Gasoline gets the added factor of the foreign exchange trade. A surprisingly large amount of gas in the US comes from Europe, since they have a higher demand for diesel, and gas is an "unwanted" byproduct of diesel production. So an increasing percentage of our gasoline stocks could be shipping in from Europe, giving us a fairly serious FX effect.

On top of that, shipping has gone to hell lately. Dry bulk shipping (stuff that's not liquid, duh) has gotten creamed lately, with day rates falling below the daily expenses (it costs more to operate the ship than people are willing to pay to ship stuff). There's been a huge re-setting of that lately, but it's a massive percentage increase on a very small base. Rates are still at or slightly below costs. It has started to creep into the wet bulk (liquids, duh) rates, and will likely continue. Which means that the banks that loaned the money to build a lot of those ships may soon find themselves owning those ships (a la the housing market). Banks don't operate ships (no more than they like to own houses), and it's just as easy for them to dock a ship they've already written the loan off on as it is to do anything else, so if they can't get profitable rates, guess what- they'll pull the ships.

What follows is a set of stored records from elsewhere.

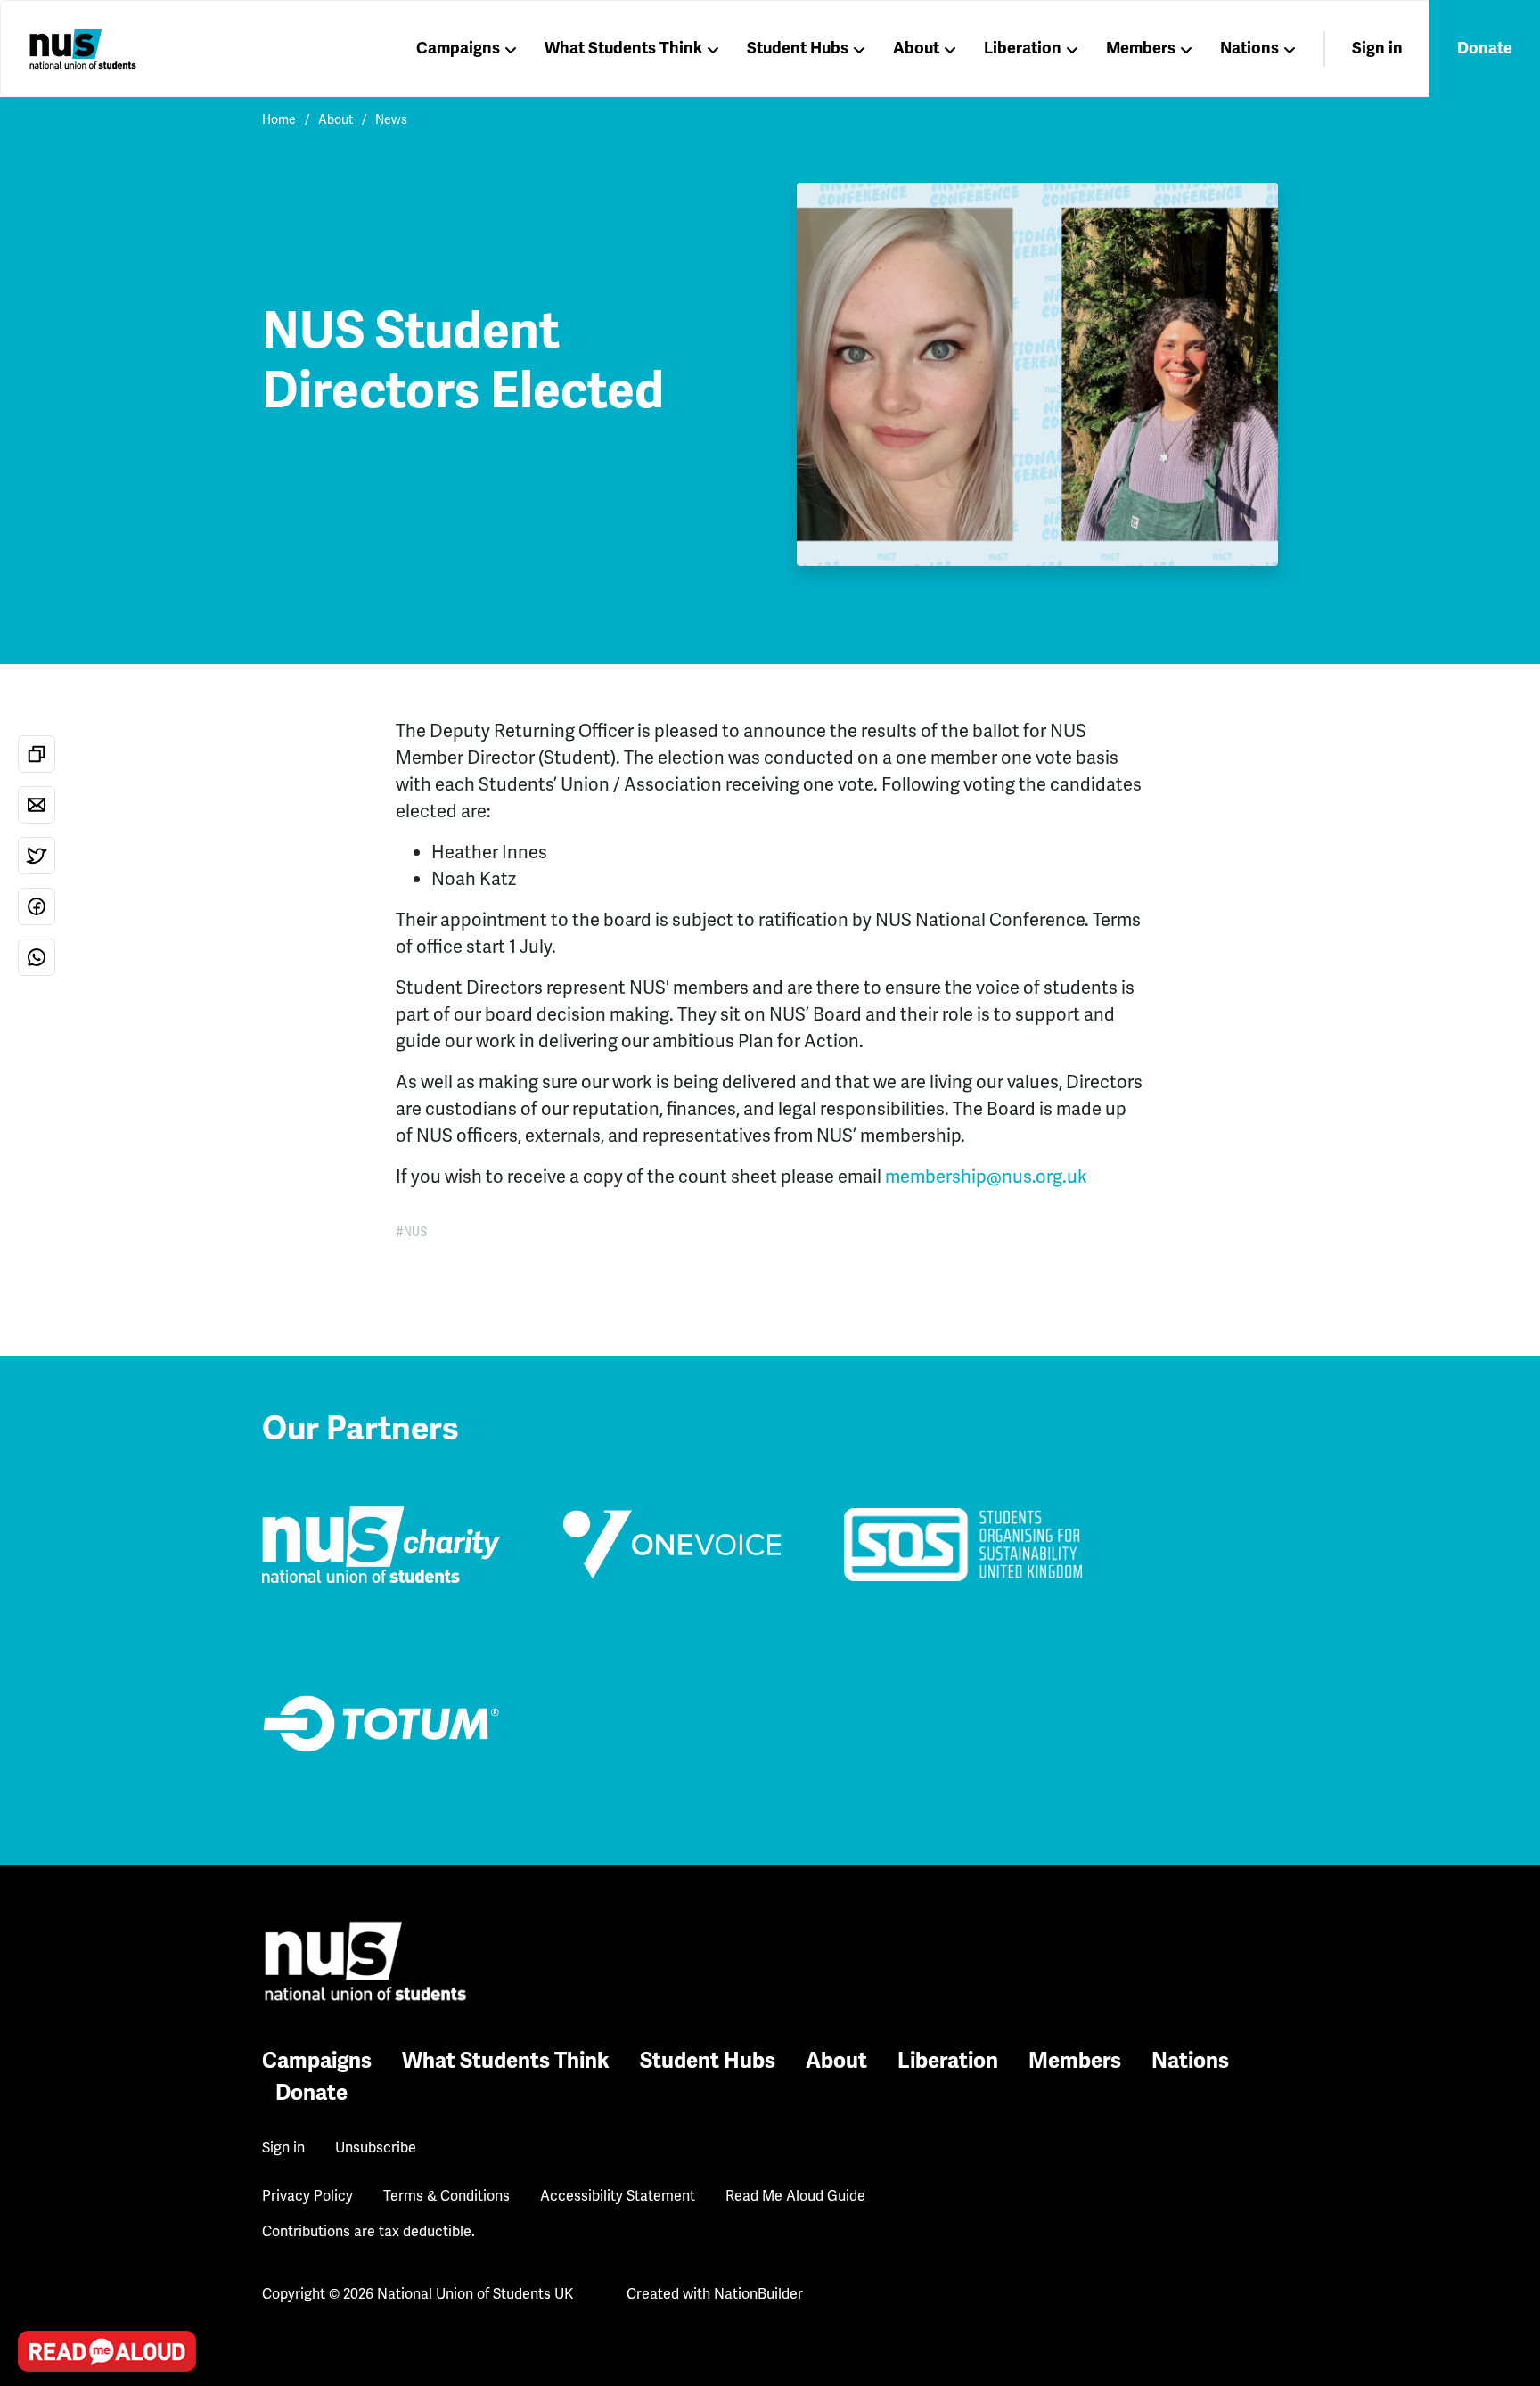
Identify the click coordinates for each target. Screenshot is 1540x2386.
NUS (416, 1232)
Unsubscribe (375, 2147)
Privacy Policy (307, 2195)
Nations (1249, 48)
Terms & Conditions (446, 2195)
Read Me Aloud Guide (795, 2195)
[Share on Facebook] (36, 906)
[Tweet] (36, 855)
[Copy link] (36, 754)
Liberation (1022, 48)
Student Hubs (797, 48)
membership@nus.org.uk (986, 1176)
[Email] (36, 805)
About (916, 48)
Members (1140, 48)
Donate (1484, 48)
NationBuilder (758, 2293)
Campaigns (458, 48)
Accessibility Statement (617, 2195)
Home (279, 119)
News (391, 119)
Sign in (1377, 48)
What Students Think (623, 48)
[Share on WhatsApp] (36, 957)
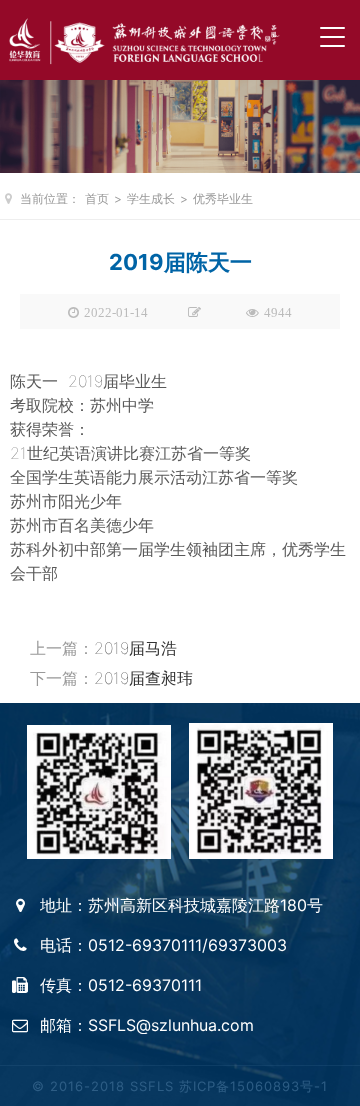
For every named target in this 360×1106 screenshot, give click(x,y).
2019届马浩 (135, 648)
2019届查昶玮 (143, 678)
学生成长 (151, 198)
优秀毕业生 (223, 198)
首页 (97, 198)
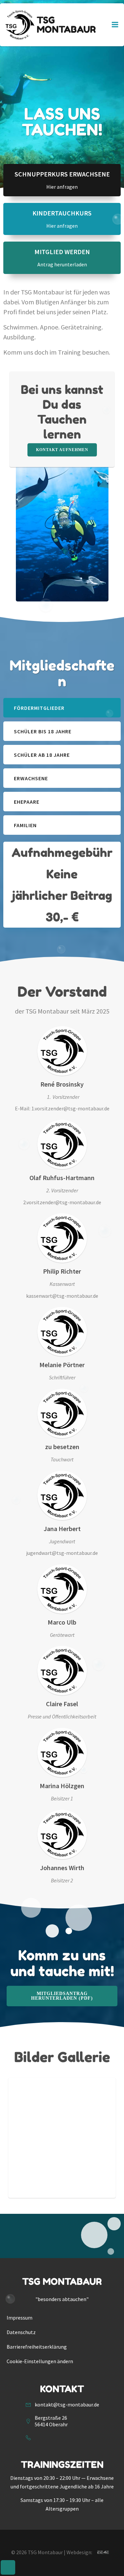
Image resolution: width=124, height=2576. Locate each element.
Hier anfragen (62, 186)
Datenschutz (21, 2332)
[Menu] (115, 24)
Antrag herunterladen (62, 264)
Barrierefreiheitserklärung (37, 2346)
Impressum (19, 2317)
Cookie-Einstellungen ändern (40, 2361)
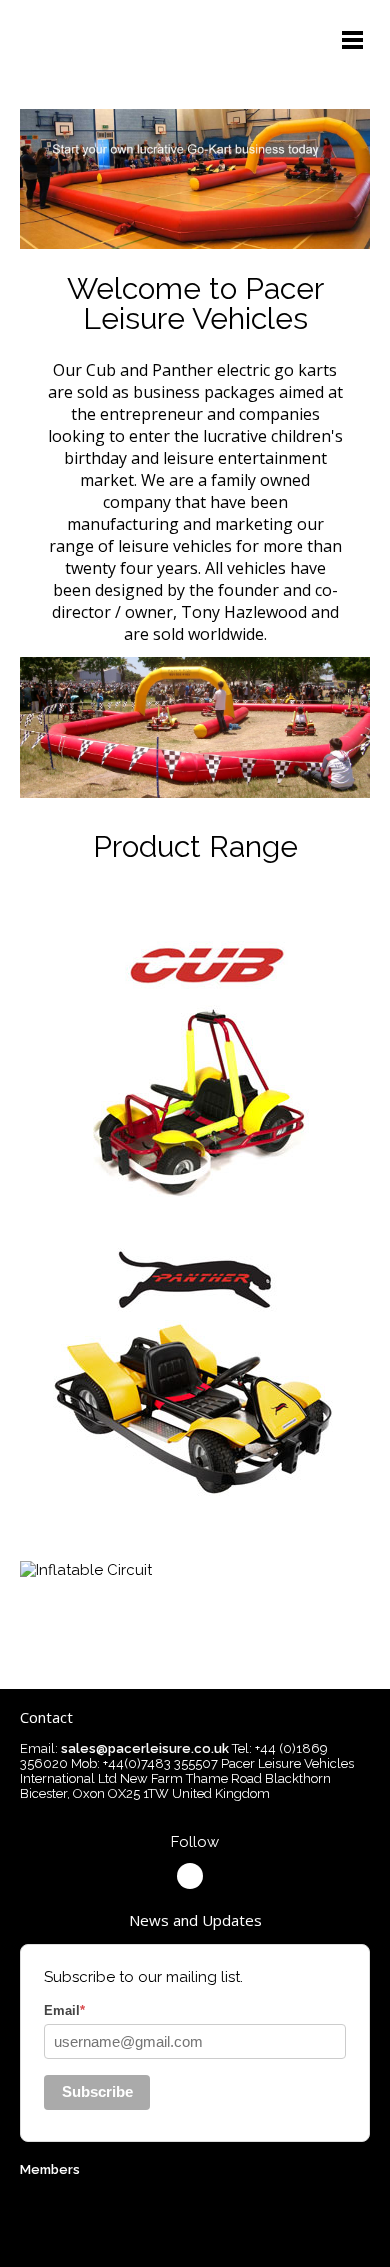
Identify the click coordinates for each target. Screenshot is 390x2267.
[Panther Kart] (195, 1494)
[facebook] (190, 1876)
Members (50, 2169)
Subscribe (97, 2091)
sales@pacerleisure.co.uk (145, 1748)
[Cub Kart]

So, we have refineries not refining, and ships that, soon, may not be shipping. Returning to the second bit, FX rates are a bit of a quandry. The British Pound and the Euro have both hit about $1.40 ($1.48 and $1.40 today, to be precise), which makes some sense because much of Europe and the UK have been hit as hard, or harder, as the US by the housing bubble (yes, Virginia, NINJA loans exist everywhere). How do the US and Eurozone financial problems relate, and what will it do to exchange rates? I have no idea. But, a swing one way will make the dollar strong, which makes European gas imports cheap, and a swing the other way makes the dollar weak, which makes European gas imports quite expensive.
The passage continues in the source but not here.